What you need to do: Examine the material below. Gather every line in which the string "agent" appears.

Given records:
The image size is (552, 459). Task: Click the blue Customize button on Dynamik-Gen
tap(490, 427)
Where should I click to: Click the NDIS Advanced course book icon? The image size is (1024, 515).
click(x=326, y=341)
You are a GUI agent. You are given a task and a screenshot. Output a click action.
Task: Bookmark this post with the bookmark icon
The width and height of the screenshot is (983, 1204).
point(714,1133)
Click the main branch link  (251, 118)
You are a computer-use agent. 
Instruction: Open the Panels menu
* * *
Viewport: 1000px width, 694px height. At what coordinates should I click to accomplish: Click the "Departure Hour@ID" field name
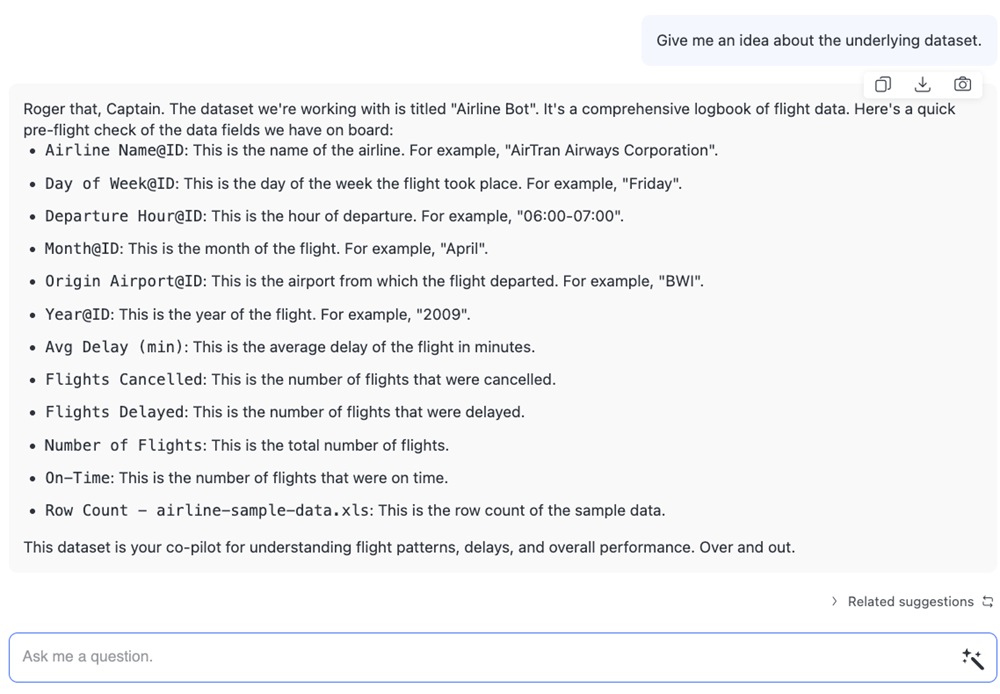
==
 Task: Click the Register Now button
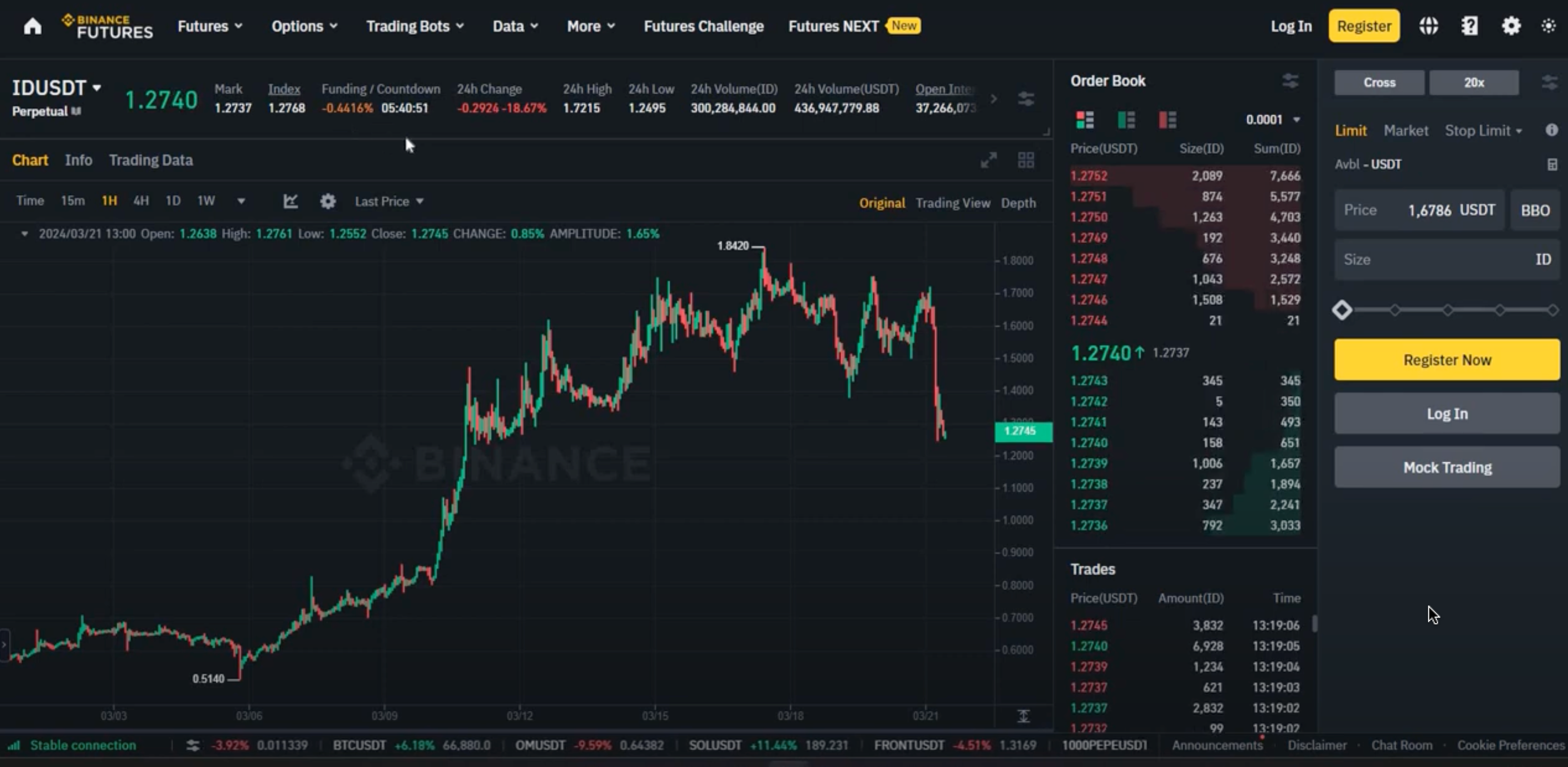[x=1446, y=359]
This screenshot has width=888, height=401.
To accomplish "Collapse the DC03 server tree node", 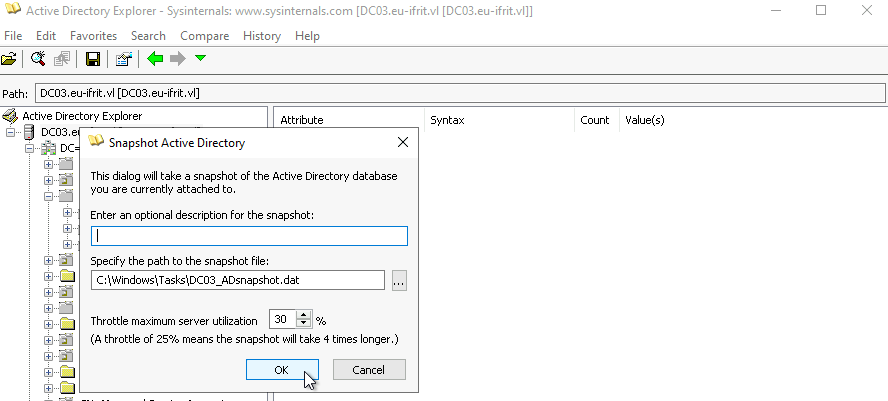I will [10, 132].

Written response:
You are a GUI agent. You are given a task and a screenshot. Output a click action.
You are a computer-use agent. 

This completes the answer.